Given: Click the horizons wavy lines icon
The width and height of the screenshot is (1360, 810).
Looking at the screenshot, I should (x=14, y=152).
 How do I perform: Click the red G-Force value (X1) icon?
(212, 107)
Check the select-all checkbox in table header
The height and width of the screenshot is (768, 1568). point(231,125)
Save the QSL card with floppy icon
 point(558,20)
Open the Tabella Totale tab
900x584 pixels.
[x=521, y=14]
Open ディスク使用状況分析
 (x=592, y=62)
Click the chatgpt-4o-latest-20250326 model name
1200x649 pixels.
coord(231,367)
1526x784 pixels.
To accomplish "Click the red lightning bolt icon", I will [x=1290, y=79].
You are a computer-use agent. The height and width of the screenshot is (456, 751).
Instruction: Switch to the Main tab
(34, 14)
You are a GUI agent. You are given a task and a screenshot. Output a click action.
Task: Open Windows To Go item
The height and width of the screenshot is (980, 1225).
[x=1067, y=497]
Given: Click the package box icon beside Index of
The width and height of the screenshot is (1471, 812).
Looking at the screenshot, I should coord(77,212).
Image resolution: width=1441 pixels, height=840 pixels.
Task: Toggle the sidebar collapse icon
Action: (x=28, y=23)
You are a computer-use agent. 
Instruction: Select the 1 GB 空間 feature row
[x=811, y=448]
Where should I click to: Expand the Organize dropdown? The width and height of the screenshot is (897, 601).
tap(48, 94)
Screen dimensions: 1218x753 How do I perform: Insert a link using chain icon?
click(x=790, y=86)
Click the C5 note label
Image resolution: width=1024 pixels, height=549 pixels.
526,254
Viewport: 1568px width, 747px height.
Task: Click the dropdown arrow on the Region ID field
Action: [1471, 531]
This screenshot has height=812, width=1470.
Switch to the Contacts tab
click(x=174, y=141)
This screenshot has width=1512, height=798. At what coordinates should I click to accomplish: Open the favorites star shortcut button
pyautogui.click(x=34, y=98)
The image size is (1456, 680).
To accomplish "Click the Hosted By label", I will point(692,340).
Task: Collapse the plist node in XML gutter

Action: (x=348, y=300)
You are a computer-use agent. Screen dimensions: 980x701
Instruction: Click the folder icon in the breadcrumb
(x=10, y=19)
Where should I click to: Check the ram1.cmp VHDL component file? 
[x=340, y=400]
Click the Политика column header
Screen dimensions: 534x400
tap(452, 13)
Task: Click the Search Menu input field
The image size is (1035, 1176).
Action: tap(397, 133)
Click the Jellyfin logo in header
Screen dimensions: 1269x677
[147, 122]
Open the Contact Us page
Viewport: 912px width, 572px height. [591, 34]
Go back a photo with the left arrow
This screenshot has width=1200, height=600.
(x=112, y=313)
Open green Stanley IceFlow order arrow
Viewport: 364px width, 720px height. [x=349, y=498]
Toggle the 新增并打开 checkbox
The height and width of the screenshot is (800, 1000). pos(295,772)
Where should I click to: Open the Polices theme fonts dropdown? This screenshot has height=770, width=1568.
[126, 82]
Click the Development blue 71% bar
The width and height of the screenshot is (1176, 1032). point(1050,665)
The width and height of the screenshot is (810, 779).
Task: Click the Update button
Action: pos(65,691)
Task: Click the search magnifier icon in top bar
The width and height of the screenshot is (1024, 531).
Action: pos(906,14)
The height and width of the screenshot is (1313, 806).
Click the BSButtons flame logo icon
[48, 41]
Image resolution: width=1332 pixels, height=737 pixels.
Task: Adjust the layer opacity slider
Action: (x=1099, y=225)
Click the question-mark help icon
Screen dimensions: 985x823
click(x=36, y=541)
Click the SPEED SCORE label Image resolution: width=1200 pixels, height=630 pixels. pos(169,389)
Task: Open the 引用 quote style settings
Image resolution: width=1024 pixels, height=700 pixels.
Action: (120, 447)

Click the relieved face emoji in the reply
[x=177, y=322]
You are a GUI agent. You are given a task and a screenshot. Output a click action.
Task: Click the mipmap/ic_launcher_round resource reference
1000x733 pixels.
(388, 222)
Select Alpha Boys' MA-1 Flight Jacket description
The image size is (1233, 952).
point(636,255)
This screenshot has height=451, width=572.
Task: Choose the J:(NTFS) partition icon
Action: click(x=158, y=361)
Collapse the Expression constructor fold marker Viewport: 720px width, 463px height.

* _WHAT TO PRODUCE_:
Write out the material above exactly and in full.

* _RESPONSE_:
Given: Click the horizons wavy lines icon
The width and height of the screenshot is (1360, 810).
Looking at the screenshot, I should (x=14, y=152).
 How do I perform: Click the red G-Force value (X1) icon?
(212, 107)
Check the select-all checkbox in table header
The height and width of the screenshot is (768, 1568). point(231,125)
Save the QSL card with floppy icon
 point(558,20)
Open the Tabella Totale tab
900x584 pixels.
[x=521, y=14]
Open ディスク使用状況分析
 (x=592, y=62)
Click the chatgpt-4o-latest-20250326 model name
1200x649 pixels.
coord(231,367)
1526x784 pixels.
To accomplish "Click the red lightning bolt icon", I will [x=1290, y=79].
You are a computer-use agent. The height and width of the screenshot is (456, 751).
Instruction: Switch to the Main tab
(34, 14)
You are a GUI agent. You are given a task and a screenshot. Output a click action.
Task: Open Windows To Go item
The height and width of the screenshot is (980, 1225).
[x=1067, y=497]
Given: Click the package box icon beside Index of
The width and height of the screenshot is (1471, 812).
Looking at the screenshot, I should coord(77,212).
Image resolution: width=1441 pixels, height=840 pixels.
Task: Toggle the sidebar collapse icon
Action: (x=28, y=23)
You are a computer-use agent. 
Instruction: Select the 1 GB 空間 feature row
[x=811, y=448]
Where should I click to: Expand the Organize dropdown? The width and height of the screenshot is (897, 601).
tap(48, 94)
Screen dimensions: 1218x753 How do I perform: Insert a link using chain icon?
click(x=790, y=86)
Click the C5 note label
Image resolution: width=1024 pixels, height=549 pixels.
526,254
Viewport: 1568px width, 747px height.
Task: Click the dropdown arrow on the Region ID field
Action: [1471, 531]
This screenshot has height=812, width=1470.
Switch to the Contacts tab
click(x=174, y=141)
This screenshot has width=1512, height=798. At what coordinates should I click to accomplish: Open the favorites star shortcut button
pyautogui.click(x=34, y=98)
The image size is (1456, 680).
To accomplish "Click the Hosted By label", I will point(692,340).
Task: Collapse the plist node in XML gutter

Action: (x=348, y=300)
You are a computer-use agent. Screen dimensions: 980x701
Instruction: Click the folder icon in the breadcrumb
(x=10, y=19)
Where should I click to: Check the ram1.cmp VHDL component file? 
[x=340, y=400]
Click the Политика column header
Screen dimensions: 534x400
tap(452, 13)
Task: Click the Search Menu input field
The image size is (1035, 1176).
Action: tap(397, 133)
Click the Jellyfin logo in header
Screen dimensions: 1269x677
[147, 122]
Open the Contact Us page
Viewport: 912px width, 572px height. [591, 34]
Go back a photo with the left arrow
This screenshot has width=1200, height=600.
(x=112, y=313)
Open green Stanley IceFlow order arrow
Viewport: 364px width, 720px height. [x=349, y=498]
Toggle the 新增并打开 checkbox
The height and width of the screenshot is (800, 1000). pos(295,772)
Where should I click to: Open the Polices theme fonts dropdown? This screenshot has height=770, width=1568.
[126, 82]
Click the Development blue 71% bar
The width and height of the screenshot is (1176, 1032). point(1050,665)
The width and height of the screenshot is (810, 779).
Task: Click the Update button
Action: pos(65,691)
Task: Click the search magnifier icon in top bar
The width and height of the screenshot is (1024, 531).
Action: pos(906,14)
The height and width of the screenshot is (1313, 806).
Click the BSButtons flame logo icon
[48, 41]
Image resolution: width=1332 pixels, height=737 pixels.
Task: Adjust the layer opacity slider
Action: (x=1099, y=225)
Click the question-mark help icon
Screen dimensions: 985x823
click(x=36, y=541)
Click the SPEED SCORE label Image resolution: width=1200 pixels, height=630 pixels. pos(169,389)
Task: Open the 引用 quote style settings
Image resolution: width=1024 pixels, height=700 pixels.
Action: (120, 447)

Click the relieved face emoji in the reply
[x=177, y=322]
You are a GUI agent. You are given a task and a screenshot. Output a click action.
Task: Click the mipmap/ic_launcher_round resource reference
1000x733 pixels.
(388, 222)
Select Alpha Boys' MA-1 Flight Jacket description
The image size is (1233, 952).
point(636,255)
This screenshot has height=451, width=572.
Task: Choose the J:(NTFS) partition icon
Action: click(x=158, y=361)
Collapse the Expression constructor fold marker Viewport: 720px width, 463px height.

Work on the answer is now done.